Stern Auditorium / Perelman Stage
Thursday, February 12th, 2009 at 8:00 PM

Stephen Hough, Piano

BACH Toccata and Fugue in D Minor, BWV 565 (arr. Cortot/Hough)
FAURÉ Nocturne No. 6 in D-flat Major, Op. 63
FAURÉ Impromptu No. 5 in F-sharp Minor, Op. 102
FAURÉ Barcarolle No. 5 in F-sharp Minor, Op. 66
FRANCK Prelude, Chorale, and Fugue
COPLAND Piano Variations
CHOPIN Nocturne in B Major, Op. 62, No. 1
CHOPIN Sonata in B Minor, Op. 58

Encores:

ALBÉNIZ Evocation from Iberia, Book I
STEPHEN HOUGH On Falla
DEBUSSY La fille aux cheveux de lin from Preludes, Book I, No. 8

Program Notes:

JOHANN SEBASTIAN BACH (1685–1750)
Toccata and Fugue in D Minor, BWV 565


The Toccata and Fugue in D Minor was first performed at Carnegie Hall in Carl Tausig’s arrangement on January 21, 1892, with Ferruccio Busoni; tonight’s performance marks the Carnegie Hall premiere of Alfred Cortot and Stephen Hough’s arrangement of the work.

The old joke that the Holy Roman Empire was neither holy nor Roman nor even an empire may have a musical parallel in J. S. Bach’s famous Toccata and Fugue for organ in D Minor. Questions have been raised about its authorship: It may not even be by Bach. And likely it wasn’t written for organ; serious technical problems in the writing suggest it was perhaps composed for solo violin. If so, it was probably not originally in D minor but rather in another key. This has not prevented the work from becoming one of “Bach’s” most famous pieces. It has shown up prominently in film: James Mason (as Captain Nemo) played it in 20,000 Leagues under the Sea (1954), and Leopold Stokowski conducted his own orchestral transcription in Fantasia (1940). The piano transcription on this program belongs to a long tradition of adaptations of this demonically spellbinding work, whatever its origins.


GABRIEL FAURÉ (1845–1924)
Nocturne No. 6 in D-flat Major, Op. 63; Impromptu No. 5 in F-sharp Minor, Op. 102; Barcarolle No. 5 in F-sharp Major, Op. 66

The Fauré works on tonight’s program received their Carnegie Hall premieres as follows: the Nocturne No. 6 on October 20, 1946, with Claudio Arrau; the Impromptu No. 5 on March 12, 1978, with Vladimir Horowitz; and the Barcarolle No. 5 on November 12, 1954, with Robert Schrade.
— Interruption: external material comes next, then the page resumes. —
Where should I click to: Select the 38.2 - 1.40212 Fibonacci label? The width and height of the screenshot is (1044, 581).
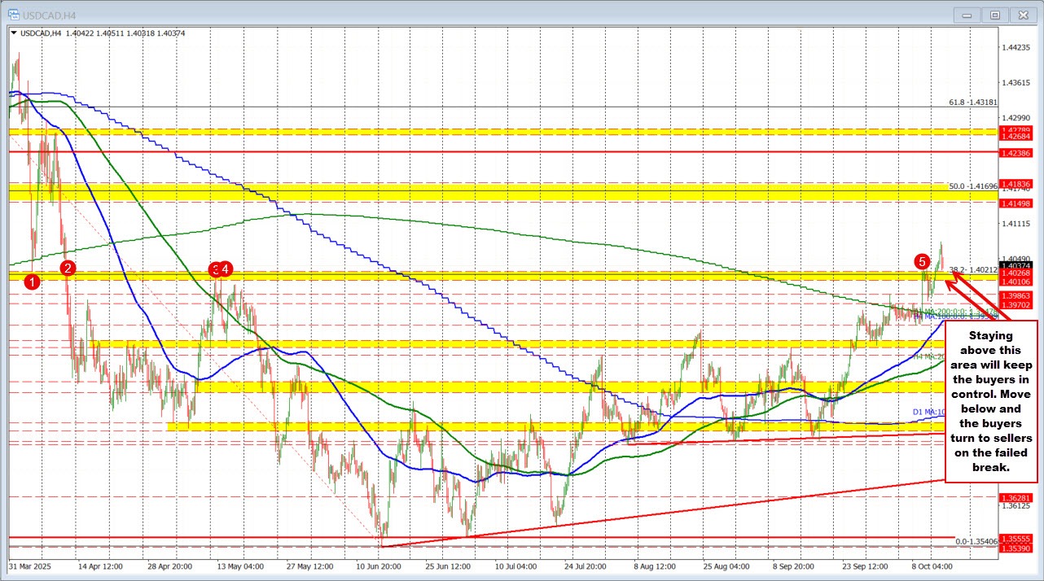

Like Bach and Franck, Gabriel Fauré was an organist who earned his living not as a composer but as a practicing musician; again like Franck, Fauré taught extensively and so mostly relegated composing to summer vacations. Only after age 50 did Fauré enjoy any real renown. As professor of composition at the Paris Conservatory (and later director), acquaintance of Liszt and Proust, and friend of the American painter John Singer Sargent, Fauré was welcomed in the fashionable salons of Paris and London.

The Nocturne and Barcarolle together represent the melodic and rhythmic riches of Fauré’s mature style. At the beginning of the Nocturne, a languorous melody unfolds above a simple accompaniment; the music grows more fervent only gradually, rising in register and in intensity nearly imperceptibly. But the quietude suggested by the title never truly breaks, and the middle section of the A-B-A form exudes a sleepy sweetness.

The Barcarolle No. 5, one of 13 that Fauré composed between 1880 and 1921, captures not the gentle, rocking rhythm of a gondola on the canals but rather the choppy waters of the Venetian harbor. The compositional process itself was not smooth sailing: “I’m grinding away at three new piano pieces,” Fauré complained to his friend and fellow composer Camille Saint-Saëns in October 1894, referring to both the Barcarolle No. 5 and Nocturne No. 6.

The brief Impromptu brings to mind the music of the next generation of French composers, namely Debussy and Ravel, in its use of the whole-tone scale, a synthetic scale outside the tonal major-minor framework that occludes a sense of harmonic progress toward a goal. Freed from traditional scales and harmonies, the music enjoys a new buoyancy. The humorous concluding gestures seem to laugh off any attempt to take the piece—or its good-natured composer—too seriously.


CÉSAR FRANCK (1822–1890)
Prelude, Chorale, and Fugue

The Prelude, Chorale, and Fugue was first performed at Carnegie Hall on October 28, 1916, with Olga Samaroff, piano.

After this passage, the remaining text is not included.